BrdU Cell Proliferation Assay From Calbiochem

This assay analyzes the proliferation of cells by utilizing bromodeoxyuridine (BrdU) as an analog of the DNA nucleotide, thymidine, which incorporates into the synthesized DNA of actively dividing cells. The extent of BrdU incorporation is reflected in the intensity of absorbance of the final reaction.

The BrdU Cell Proliferation Assay Kit contains all necessary reagents to perform 200 or 1000 tests. We used this kit to assess the proliferation of lymphocytes in response to each of several specific antigen, including selected allergens and bacterial antigens. Since the occurrence of allergen-specific T cells in peripheral blood is not high, cultures of cells were performed in 48-well plates in order to accommodate 1 million cells in 0,5 ml. Cells were stimulated, or not, with antigens for 6 days and on this day, the BrdU was added in an amount proportionally larger then indicated in protocol for the last 18 hours of the culture. For a negative control, cells without added BrdU were also cultured.

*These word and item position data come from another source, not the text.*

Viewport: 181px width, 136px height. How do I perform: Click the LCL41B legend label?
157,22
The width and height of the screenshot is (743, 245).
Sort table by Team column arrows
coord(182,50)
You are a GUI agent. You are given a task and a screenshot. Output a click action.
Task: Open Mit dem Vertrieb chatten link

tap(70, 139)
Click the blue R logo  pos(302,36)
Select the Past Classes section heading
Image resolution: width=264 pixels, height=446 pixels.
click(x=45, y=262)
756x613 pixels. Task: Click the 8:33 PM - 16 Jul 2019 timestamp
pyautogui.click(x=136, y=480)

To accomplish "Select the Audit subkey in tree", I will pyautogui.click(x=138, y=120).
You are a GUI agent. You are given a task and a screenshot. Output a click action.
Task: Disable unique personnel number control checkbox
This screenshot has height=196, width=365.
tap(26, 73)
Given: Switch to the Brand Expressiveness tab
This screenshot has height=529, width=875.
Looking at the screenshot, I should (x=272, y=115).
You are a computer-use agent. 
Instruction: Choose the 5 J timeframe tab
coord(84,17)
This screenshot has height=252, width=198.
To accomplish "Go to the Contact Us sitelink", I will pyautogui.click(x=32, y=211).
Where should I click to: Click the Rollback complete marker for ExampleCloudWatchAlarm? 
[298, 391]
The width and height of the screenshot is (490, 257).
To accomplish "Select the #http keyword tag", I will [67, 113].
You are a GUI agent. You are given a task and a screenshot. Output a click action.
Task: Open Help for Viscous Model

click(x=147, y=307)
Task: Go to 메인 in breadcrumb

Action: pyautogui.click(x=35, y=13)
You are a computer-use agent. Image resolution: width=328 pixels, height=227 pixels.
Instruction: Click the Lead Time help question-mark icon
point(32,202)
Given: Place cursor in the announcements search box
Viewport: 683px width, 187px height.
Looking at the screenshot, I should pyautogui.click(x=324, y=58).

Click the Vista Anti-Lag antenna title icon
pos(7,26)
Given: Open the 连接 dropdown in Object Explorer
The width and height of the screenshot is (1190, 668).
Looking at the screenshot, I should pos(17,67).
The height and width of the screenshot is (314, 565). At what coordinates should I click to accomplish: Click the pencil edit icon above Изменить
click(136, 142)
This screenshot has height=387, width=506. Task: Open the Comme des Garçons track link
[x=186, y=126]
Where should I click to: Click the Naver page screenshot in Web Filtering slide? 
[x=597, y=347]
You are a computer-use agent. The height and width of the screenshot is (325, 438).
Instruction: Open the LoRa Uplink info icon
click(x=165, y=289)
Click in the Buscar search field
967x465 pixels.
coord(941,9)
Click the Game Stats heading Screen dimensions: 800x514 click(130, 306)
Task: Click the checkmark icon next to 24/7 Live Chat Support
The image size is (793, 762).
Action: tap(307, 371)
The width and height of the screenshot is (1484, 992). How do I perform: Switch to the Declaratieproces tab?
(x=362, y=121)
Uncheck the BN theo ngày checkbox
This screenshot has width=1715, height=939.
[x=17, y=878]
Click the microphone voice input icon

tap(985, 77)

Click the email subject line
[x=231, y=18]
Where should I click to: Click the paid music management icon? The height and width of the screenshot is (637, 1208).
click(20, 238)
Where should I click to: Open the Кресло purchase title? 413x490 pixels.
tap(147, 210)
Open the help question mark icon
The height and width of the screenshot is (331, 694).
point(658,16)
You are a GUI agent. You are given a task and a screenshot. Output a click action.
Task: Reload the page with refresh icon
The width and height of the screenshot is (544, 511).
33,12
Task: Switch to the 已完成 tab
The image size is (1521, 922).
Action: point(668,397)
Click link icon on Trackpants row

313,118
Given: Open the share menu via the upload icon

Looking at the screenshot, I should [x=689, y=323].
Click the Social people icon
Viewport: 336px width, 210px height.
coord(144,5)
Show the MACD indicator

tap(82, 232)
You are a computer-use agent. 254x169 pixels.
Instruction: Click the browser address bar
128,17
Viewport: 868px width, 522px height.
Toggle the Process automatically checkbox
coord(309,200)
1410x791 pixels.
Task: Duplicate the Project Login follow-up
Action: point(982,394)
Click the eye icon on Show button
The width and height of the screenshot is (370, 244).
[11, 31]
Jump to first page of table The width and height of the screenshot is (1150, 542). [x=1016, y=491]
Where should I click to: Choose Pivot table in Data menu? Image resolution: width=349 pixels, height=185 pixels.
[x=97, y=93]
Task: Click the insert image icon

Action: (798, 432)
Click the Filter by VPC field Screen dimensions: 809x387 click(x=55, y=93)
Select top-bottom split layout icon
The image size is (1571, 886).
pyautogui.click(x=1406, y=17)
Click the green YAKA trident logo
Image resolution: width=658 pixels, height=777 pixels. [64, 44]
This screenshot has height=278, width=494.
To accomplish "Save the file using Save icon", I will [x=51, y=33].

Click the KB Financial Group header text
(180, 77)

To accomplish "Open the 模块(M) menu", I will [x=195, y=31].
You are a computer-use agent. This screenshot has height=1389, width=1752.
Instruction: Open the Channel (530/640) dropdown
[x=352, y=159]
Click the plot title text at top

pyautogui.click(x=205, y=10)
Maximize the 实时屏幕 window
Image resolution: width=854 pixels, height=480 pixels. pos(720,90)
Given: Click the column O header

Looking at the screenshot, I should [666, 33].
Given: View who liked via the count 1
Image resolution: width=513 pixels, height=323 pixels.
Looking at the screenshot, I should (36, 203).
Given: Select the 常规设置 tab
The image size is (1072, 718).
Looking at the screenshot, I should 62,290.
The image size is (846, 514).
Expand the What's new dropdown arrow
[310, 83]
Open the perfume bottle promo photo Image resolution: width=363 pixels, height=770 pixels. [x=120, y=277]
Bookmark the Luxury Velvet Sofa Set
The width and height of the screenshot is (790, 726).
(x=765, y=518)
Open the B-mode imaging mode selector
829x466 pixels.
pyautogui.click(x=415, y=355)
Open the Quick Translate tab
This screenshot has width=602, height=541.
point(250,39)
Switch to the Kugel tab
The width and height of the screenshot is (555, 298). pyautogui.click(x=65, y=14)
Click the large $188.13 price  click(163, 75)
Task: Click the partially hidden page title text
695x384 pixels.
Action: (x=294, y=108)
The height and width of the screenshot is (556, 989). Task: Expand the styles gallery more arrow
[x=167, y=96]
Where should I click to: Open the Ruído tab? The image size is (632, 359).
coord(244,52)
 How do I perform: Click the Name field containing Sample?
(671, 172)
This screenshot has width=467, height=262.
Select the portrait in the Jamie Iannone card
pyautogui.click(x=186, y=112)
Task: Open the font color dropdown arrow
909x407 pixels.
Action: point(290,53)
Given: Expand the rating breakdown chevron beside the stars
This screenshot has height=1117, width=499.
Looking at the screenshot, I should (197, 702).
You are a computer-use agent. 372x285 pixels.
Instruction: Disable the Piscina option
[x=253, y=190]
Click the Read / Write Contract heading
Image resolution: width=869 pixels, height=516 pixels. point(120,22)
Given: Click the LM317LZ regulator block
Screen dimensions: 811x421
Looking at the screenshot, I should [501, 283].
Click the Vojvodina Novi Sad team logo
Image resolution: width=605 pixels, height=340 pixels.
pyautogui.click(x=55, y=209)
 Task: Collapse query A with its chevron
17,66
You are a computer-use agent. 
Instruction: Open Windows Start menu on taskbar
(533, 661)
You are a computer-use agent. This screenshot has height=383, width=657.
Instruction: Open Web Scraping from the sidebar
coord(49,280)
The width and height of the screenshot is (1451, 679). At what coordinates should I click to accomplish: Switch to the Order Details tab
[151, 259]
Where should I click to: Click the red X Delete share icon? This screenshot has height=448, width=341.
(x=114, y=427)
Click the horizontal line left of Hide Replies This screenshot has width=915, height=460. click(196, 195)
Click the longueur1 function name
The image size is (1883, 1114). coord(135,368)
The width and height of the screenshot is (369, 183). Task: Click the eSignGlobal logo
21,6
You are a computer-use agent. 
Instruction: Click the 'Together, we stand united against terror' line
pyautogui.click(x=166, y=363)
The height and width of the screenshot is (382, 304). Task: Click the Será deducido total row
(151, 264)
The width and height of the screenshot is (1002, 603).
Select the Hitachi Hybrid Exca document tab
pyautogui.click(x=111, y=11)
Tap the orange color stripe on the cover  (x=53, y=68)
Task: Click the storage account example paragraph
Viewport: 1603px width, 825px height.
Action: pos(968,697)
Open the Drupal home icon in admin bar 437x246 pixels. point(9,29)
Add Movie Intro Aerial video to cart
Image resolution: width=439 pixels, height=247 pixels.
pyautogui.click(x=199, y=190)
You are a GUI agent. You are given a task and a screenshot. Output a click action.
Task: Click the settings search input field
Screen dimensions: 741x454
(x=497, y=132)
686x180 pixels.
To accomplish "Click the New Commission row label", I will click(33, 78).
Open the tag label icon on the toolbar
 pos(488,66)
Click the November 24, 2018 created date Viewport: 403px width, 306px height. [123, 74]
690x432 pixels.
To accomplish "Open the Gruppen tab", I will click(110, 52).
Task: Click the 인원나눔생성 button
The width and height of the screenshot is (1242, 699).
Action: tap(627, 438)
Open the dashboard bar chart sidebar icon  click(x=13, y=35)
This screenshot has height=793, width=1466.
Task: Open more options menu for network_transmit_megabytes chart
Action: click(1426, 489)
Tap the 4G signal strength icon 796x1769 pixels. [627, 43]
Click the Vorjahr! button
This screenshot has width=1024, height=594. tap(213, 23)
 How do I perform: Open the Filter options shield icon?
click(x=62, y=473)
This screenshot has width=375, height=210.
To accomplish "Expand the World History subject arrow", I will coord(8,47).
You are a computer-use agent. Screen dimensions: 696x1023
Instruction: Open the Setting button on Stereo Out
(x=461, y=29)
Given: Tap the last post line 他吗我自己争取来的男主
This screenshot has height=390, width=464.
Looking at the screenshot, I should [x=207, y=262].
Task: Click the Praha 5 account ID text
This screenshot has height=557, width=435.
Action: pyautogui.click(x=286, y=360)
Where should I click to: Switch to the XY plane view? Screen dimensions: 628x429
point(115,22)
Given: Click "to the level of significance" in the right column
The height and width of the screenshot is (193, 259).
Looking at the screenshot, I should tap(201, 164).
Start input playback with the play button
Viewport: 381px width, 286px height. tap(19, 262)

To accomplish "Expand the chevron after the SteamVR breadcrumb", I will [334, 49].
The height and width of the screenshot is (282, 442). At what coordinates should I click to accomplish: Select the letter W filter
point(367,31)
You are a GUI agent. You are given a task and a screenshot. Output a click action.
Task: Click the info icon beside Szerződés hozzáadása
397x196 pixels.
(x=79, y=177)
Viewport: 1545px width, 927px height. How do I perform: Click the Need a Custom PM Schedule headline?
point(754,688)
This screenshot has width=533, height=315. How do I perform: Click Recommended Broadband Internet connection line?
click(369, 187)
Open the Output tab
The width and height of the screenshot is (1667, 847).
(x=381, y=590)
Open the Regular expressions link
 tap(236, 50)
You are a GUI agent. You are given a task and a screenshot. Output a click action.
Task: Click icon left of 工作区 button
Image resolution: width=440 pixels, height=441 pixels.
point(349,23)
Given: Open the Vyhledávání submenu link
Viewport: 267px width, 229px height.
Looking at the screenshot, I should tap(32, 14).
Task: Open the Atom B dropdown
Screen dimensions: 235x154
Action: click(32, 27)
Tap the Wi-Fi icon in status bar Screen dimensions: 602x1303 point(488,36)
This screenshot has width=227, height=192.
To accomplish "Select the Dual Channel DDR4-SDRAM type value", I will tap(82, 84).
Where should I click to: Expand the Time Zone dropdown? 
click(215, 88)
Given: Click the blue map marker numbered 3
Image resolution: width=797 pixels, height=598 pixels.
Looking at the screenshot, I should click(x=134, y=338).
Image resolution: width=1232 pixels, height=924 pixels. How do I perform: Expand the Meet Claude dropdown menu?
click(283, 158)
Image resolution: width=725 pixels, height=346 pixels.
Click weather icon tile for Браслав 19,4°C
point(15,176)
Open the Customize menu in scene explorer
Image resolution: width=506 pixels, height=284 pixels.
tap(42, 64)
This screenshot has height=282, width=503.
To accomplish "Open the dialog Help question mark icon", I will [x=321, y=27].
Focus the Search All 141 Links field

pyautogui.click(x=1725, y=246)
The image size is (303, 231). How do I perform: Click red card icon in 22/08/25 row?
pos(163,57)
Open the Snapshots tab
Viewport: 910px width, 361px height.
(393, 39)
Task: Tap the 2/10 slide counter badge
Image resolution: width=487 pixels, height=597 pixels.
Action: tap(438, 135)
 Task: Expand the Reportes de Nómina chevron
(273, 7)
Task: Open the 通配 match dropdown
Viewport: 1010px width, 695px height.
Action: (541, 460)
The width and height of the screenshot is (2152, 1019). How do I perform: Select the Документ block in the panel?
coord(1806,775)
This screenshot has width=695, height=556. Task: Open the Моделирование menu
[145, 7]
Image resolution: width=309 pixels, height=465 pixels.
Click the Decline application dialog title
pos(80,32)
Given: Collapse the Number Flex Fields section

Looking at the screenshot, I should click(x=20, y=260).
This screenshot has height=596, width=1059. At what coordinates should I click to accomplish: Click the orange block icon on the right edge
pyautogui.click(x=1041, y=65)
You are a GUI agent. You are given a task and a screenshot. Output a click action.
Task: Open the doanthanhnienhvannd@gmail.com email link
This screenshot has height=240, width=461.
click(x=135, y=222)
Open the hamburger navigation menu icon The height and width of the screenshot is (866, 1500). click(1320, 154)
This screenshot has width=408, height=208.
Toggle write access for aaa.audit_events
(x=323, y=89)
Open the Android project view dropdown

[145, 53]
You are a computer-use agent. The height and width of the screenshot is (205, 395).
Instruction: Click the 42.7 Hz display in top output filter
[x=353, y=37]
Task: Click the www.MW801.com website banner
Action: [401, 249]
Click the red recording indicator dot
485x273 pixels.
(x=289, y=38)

The first thing to do before continuing with the procedure is to remove the fixative/denaturating solution from refrigerator since it has to stay 4 hours at room temperature (RT) before it can be used. Near the end of the 4 hours, the culture plates can be centrifuged and the cells at the bottom of the plate fixed and the DNA denatured. Although the instructions say that the plates can be stored at 4ºC up to 1 week at this point, I have never used this opportunity. After the appropriate dilution of the anti-BrdU antibody (1:100), it was added to the wells and incubated for 1 hour at RT. After this, plates were manually washed and the secondary antibody (conjugated with horseradish peroxidase) was added and incubated for 30 min at RT. Next, plates were washed again and 200 ul of substrate was added and plates incubated for 15 min in the dark. After this, the same amount of stop solution (200 ul) was added. Two hundred aliquots from each well were transferred to wells of 96-well plate and read on spectrophotometer at the dual wavelengths, 450 nm and 540 nm (or 450 nm and 595 nm).

Since we needed to increase the number of cells per test, we used the kit for 1000 tests to perform 200 of them. Even though this is 5 times fewer tests, it was still good choice. This will be especially true for labs with no possibility of running radioisotope-based assays. In this kit, BrdU incorporates in the newly synthesized cells and is good replacement for ³H thymidine based assays, even though, in my experience, the latter shows better sensitivity. However, for mitogen or other multipotent factors of cell stimulation, the BrdU-based proliferation assay from Calbiochem is as good in sensitivity as a radioisotope-based assay and much safer and less expensive to use.

Another advantage of this kit is that it measures cell proliferation, not cell viability. Many kits are named as proliferation assays, but are based on the assessment of cell viability; this kit is truly referring to the actual process of proliferation. We plan to continue the use of this kit in our investigation of the inhibitory effect of T regulatory cells on the proliferation of responding cells.